In this review, the main actors are private investors who invest their savings in trading instruments in order to make a profit. To gain access to assets, a potential investor must find a brokerage company that provides such services.

In addition to the above fear of losing your money, after posting financial resources on relevant sites, the following negative factors restrained future investors from this step:

    • Low level of trust in brokerage companies.

    • Lack of necessary experience and knowledge.

    • Legal aspects (there are no laws that govern this type of investment activity).

But one of the most important points in this case is the high probability of losing your savings, regardless of which trading instrument is used as an object for investment.

Recommendations of specialists and experienced investors

The situation that we have observed over the past 5-10 years cannot be described from the standpoint of traditional economic disciplines. On the one hand, individuals have huge amounts of money in their hands, but the owners are in no hurry to use them for profit. On the other hand, the administration of the trading floors, somehow very sluggishly trying to interest potential investors to invest in their projects.

Most likely, the main constraint is the lack of legislation guaranteeing the fulfillment of their obligations by all participants in the investment project. But this stalemate has long been used by adventurers and scammers, among whom there are a lot of talented and educated specialists. They know how to interest an investor, what to promise him, what methods will help to enter into trust, etc. As a rule, the acquisition of such “friends” ends, financially, very deplorably.

Minimization of possible losses and a real opportunity to earn on investments

Consider the main rules of successful investment activity (readers who have lost their savings will definitely see at what stage they made “fatal” mistakes).
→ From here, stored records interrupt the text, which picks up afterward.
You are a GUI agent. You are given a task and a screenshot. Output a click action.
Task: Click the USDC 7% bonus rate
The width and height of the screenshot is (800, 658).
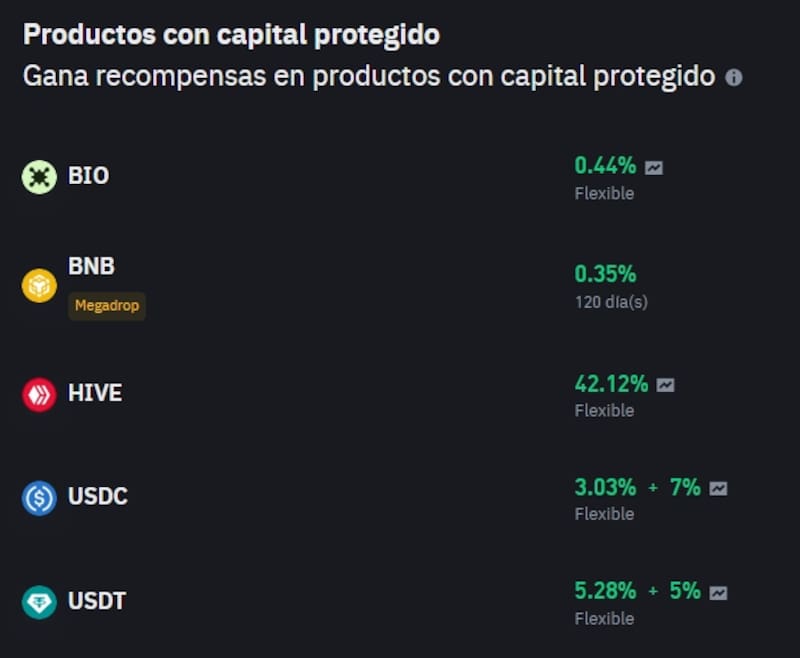[685, 488]
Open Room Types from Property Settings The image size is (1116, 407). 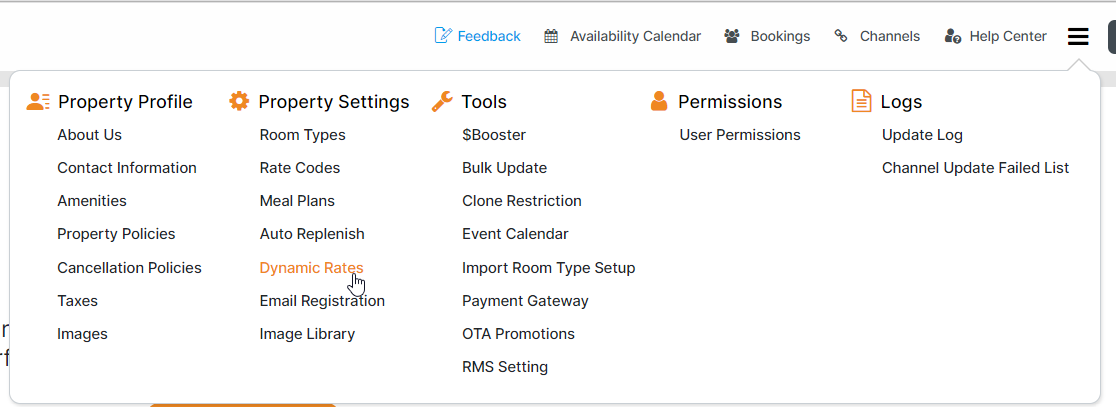(x=302, y=135)
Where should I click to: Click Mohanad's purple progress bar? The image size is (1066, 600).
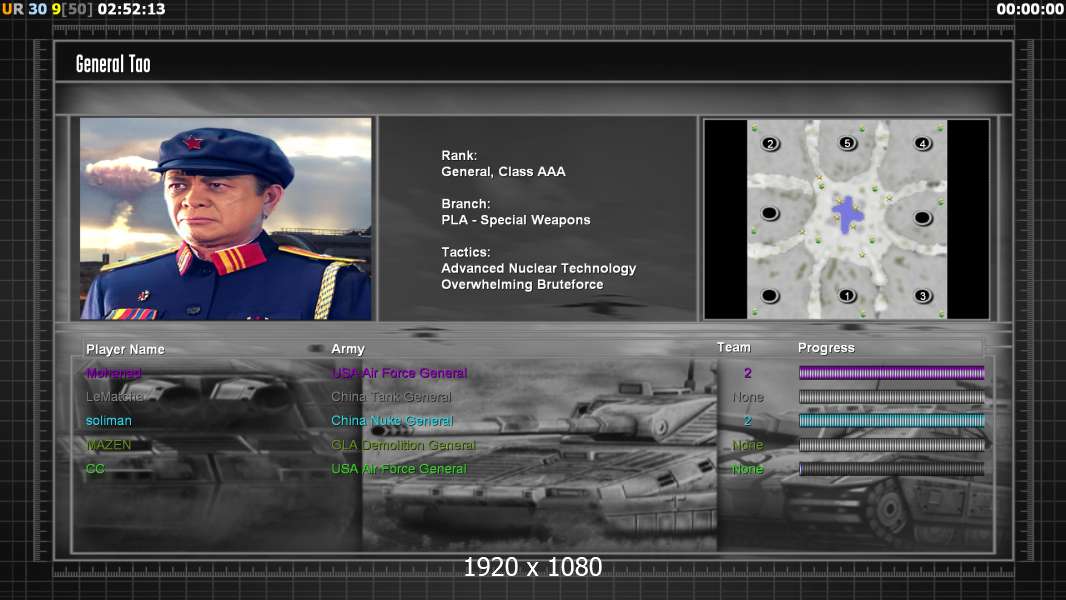pos(891,373)
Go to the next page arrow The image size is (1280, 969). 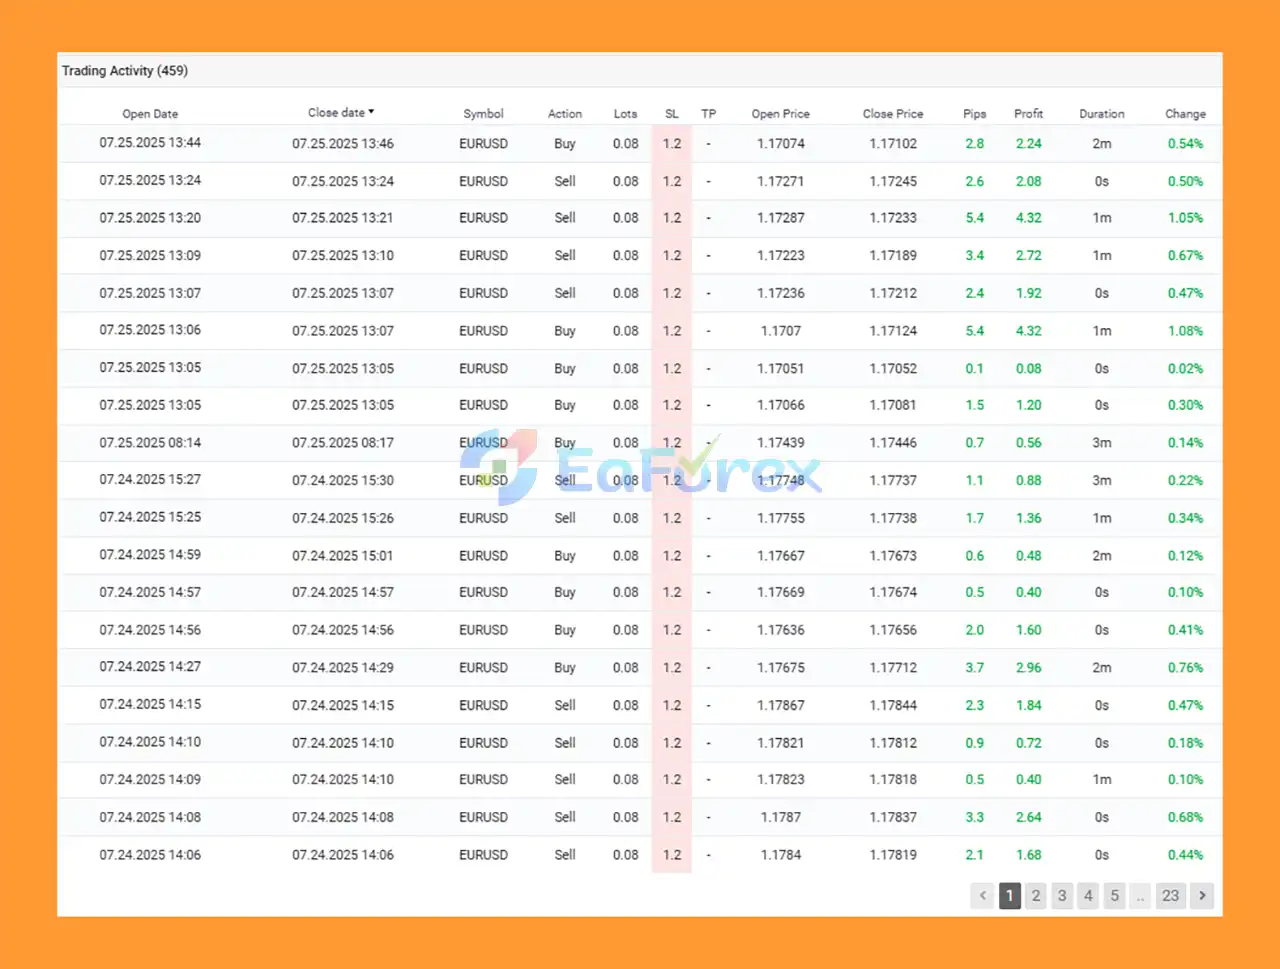click(1202, 896)
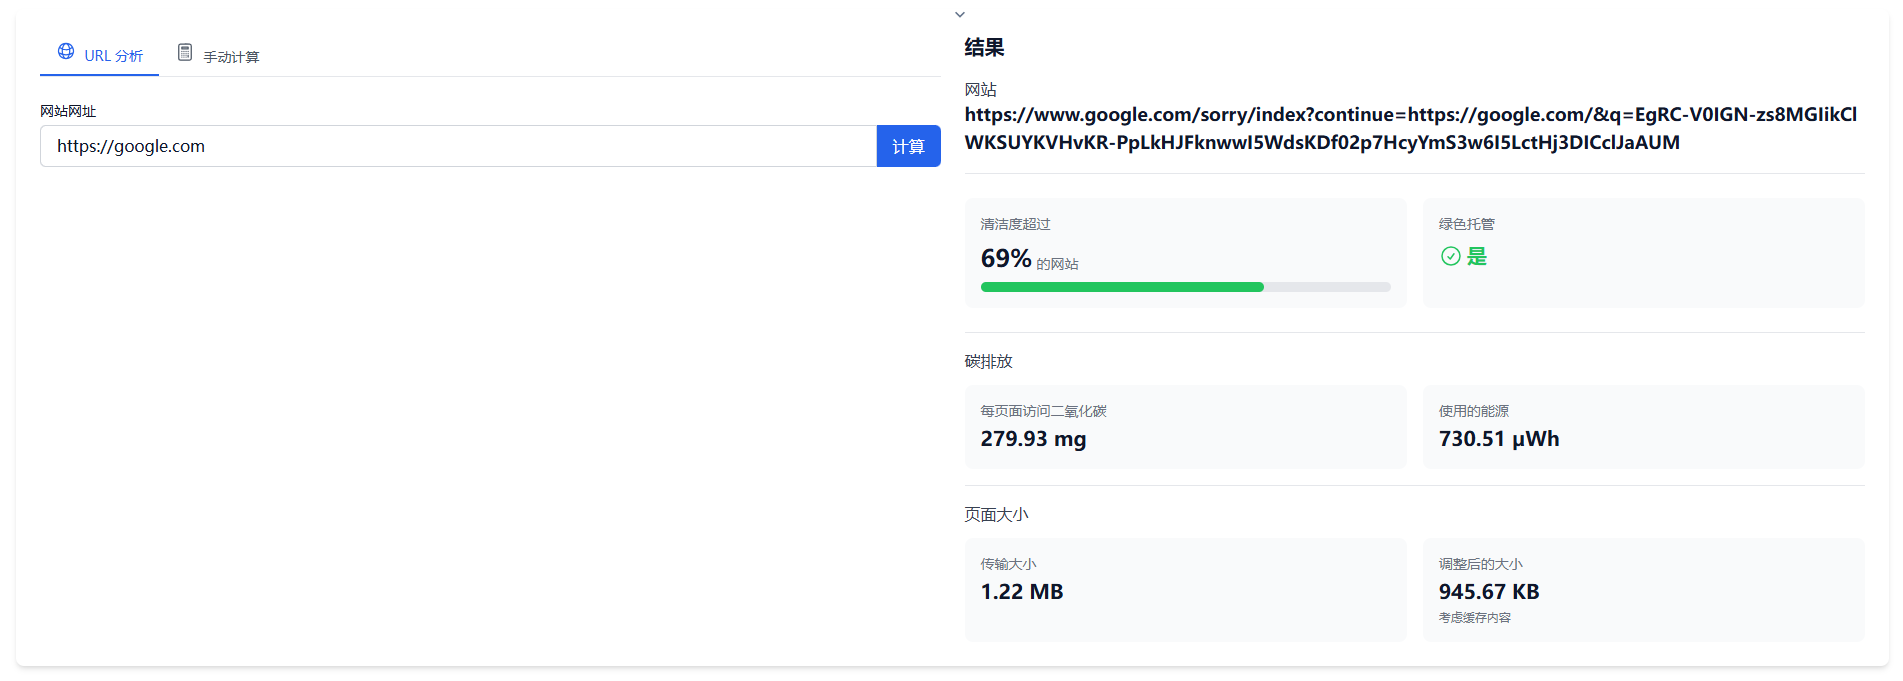
Task: Collapse the panel using the top chevron
Action: click(960, 14)
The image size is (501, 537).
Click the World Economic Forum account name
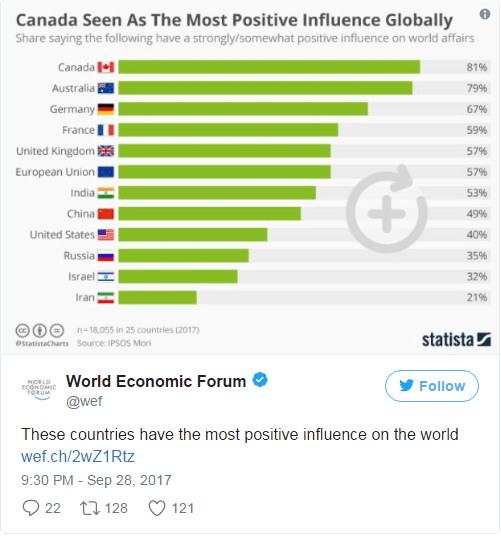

    • Always study the trading tools you plan to work with. And try to answer the following questions: what factors affect their value, how much they are in demand in your segment, the approximate potential of these assets.

    • Risk, the duration of the transaction and its initial cost are key parameters for determining your earnings.

    • Never make hasty decisions.

    • Any (not even justified) suspicion is a warning that you should not take risky decisions.

    • Diversification of the investment portfolio is a great way to stay in the “plus” even with the most unfavorable outcome of the operations you are interested in.

But the main thing that every investor should remember is that there are no universal recommendations to make money on investments, regardless of the impact of other external factors.


“General Risk Warning: Binary options and cryptocurrency trading carry a high level of risk and can result in the loss of all your funds.”